I media riportarono le dichiarazioni tranquillizzanti di Gaja che parlavano di un semplice investimento. In effetti i terreni divennero prato, una collina ridente e pacifica durata alcuni anni. Ora paiono un campo di battaglia. «Dopo i campi di sterminio, ora abbiamo lo sterminio dei campi», scrisse il poeta Andrea Zanzotto. Una guerra perennemente in atto. In un luogo che echeggia di guerre, in cui il Johnny fenogliano e tanti altri partigiani trovarono rifugio nel terribile inverno del 1944.
Una guerra che continua. Il nemico è ora la terra, il suolo, il paesaggio, il territorio. Gli stessi elementi che qualunque winemaker riconosce come atout essenziali per uno storytelling in grado di evidenziare qualità e differenze e costruire (o mantenere) un’immagine, narrando i “valori” che compongono un brand.

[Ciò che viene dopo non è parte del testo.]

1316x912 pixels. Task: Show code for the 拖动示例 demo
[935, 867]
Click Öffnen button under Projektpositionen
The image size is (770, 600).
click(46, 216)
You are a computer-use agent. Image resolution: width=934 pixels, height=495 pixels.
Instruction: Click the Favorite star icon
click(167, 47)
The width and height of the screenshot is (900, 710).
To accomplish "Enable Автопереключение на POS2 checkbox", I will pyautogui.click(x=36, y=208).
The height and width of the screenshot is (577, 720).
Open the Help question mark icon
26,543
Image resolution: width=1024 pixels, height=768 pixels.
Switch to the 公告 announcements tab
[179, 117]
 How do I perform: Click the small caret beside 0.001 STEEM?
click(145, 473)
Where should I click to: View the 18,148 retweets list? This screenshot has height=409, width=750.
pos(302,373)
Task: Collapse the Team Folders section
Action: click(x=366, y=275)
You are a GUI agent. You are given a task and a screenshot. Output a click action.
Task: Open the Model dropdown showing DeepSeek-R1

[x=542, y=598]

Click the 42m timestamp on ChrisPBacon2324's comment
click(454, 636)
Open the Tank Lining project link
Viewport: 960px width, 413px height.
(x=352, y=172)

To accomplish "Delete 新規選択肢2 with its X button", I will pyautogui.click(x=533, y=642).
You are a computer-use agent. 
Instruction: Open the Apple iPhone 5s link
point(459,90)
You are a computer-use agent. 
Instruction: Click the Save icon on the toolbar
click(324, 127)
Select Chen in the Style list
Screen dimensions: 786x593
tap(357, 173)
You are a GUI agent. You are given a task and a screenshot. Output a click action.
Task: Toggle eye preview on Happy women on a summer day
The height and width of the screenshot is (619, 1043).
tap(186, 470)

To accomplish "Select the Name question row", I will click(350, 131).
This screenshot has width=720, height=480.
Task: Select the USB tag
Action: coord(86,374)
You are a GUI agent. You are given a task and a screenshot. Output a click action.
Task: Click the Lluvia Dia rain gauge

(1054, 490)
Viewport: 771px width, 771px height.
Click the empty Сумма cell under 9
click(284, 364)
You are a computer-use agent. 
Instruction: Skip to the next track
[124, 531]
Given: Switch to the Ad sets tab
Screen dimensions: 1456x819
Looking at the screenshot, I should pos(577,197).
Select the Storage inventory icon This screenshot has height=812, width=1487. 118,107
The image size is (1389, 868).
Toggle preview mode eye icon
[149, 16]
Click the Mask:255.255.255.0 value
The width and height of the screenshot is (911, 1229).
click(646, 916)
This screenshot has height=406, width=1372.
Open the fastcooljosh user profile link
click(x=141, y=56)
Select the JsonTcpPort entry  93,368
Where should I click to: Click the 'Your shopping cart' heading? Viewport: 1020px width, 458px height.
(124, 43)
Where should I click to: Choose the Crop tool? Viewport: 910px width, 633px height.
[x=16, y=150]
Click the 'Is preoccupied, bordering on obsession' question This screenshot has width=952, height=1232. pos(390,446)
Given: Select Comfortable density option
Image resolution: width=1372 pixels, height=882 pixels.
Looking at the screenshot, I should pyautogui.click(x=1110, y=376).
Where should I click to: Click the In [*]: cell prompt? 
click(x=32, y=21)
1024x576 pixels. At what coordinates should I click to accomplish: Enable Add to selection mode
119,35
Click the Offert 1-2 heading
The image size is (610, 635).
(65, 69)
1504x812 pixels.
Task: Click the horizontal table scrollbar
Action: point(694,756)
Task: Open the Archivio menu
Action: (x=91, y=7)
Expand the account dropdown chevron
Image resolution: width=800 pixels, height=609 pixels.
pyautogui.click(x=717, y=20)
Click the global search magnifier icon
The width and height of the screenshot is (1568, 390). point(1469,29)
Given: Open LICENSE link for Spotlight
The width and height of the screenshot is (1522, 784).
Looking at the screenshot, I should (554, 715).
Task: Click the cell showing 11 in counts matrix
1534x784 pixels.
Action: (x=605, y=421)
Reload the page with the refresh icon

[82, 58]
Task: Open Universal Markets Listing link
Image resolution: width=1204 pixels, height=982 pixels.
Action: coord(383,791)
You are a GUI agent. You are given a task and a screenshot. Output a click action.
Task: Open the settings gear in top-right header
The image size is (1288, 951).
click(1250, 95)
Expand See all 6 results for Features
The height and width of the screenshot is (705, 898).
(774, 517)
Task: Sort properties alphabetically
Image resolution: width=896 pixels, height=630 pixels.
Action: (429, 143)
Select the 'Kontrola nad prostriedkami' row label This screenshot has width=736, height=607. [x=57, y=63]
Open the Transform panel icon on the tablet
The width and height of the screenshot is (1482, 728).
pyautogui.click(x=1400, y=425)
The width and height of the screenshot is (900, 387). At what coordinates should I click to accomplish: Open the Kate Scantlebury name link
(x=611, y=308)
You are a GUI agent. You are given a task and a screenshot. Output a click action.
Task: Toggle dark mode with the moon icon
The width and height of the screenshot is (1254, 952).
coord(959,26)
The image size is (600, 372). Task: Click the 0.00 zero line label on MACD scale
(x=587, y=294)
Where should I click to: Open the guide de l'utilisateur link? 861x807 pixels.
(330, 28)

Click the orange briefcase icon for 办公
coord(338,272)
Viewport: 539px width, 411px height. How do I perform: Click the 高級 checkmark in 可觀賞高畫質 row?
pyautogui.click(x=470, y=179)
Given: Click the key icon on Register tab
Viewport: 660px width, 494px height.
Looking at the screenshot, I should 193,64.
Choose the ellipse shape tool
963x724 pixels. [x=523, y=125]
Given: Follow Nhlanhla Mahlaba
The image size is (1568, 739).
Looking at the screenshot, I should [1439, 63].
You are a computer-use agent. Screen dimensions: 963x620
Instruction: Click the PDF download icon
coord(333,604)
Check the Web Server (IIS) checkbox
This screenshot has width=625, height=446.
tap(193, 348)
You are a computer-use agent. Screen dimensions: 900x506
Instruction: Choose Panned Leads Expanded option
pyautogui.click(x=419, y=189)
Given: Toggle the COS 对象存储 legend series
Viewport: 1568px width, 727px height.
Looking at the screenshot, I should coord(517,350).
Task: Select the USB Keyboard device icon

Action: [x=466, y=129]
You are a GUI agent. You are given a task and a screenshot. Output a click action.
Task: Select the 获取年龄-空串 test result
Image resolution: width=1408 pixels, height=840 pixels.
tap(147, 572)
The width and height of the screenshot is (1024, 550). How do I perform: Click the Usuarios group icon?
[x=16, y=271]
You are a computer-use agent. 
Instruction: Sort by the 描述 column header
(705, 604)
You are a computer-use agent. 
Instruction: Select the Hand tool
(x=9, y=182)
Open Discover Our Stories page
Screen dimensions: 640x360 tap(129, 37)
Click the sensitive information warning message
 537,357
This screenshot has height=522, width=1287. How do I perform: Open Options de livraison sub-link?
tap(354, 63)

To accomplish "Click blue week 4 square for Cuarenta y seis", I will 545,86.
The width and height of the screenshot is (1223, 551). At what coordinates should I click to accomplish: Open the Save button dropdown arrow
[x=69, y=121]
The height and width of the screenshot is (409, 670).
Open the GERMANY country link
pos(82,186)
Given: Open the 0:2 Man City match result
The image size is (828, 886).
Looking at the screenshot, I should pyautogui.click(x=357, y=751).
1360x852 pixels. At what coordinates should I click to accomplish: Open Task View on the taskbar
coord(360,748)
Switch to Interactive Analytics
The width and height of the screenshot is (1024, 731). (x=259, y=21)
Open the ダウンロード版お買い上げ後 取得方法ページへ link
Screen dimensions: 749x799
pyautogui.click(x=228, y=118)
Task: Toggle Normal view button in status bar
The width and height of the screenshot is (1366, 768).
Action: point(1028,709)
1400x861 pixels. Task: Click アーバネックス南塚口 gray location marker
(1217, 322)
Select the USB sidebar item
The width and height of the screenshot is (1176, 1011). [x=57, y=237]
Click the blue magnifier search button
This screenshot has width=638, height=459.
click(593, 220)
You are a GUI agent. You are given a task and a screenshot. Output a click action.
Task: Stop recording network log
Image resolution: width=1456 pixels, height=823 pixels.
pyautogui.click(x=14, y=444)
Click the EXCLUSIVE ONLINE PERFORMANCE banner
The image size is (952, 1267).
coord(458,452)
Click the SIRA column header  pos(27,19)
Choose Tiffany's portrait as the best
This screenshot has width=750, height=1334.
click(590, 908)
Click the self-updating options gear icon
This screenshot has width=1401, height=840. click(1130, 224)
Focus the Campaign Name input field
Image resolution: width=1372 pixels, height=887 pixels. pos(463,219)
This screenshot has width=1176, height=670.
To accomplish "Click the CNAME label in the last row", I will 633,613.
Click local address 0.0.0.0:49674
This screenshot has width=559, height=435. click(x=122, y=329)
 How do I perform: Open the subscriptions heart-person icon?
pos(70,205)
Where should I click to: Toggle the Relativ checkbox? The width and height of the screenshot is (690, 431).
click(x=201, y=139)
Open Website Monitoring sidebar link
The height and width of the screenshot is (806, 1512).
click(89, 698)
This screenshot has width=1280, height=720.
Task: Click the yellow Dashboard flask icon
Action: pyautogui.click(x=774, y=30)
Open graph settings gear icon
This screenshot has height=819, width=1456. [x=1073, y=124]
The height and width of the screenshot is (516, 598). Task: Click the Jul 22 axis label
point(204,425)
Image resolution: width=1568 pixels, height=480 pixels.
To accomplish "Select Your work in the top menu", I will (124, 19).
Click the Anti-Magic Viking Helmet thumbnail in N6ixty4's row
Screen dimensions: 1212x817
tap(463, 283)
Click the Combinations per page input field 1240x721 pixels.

Non so se Angelo Gaja sia passato in queste settimane a visitare il “Ground zero” . Se non lo ha ancora fatto, mi permetto di invitarlo e a dirci le sue emozioni. Se lo ha già fatto e non ha ritenuto di aprire bocca, ne prenderemo atto.

Immagino che Gaja ritenga che fra qualche anno, rimosso il cantiere, quelle ferite saranno risanate da una cantina sotterranea ricoperta di verde e circondata da curatissimi vigneti: il tempio di Gaja. Ma non il tempo di Gaia.

Dentro a una bottiglia di vino che cosa c’è se non amore? “Darmagi”, mi verrebbe da dire. Cioè, che peccato! “Darmagi” è però anche un rinomato Cabernet Sauvignon di Gaja: un vino con cui oggi non inviterei nessuno a brindare.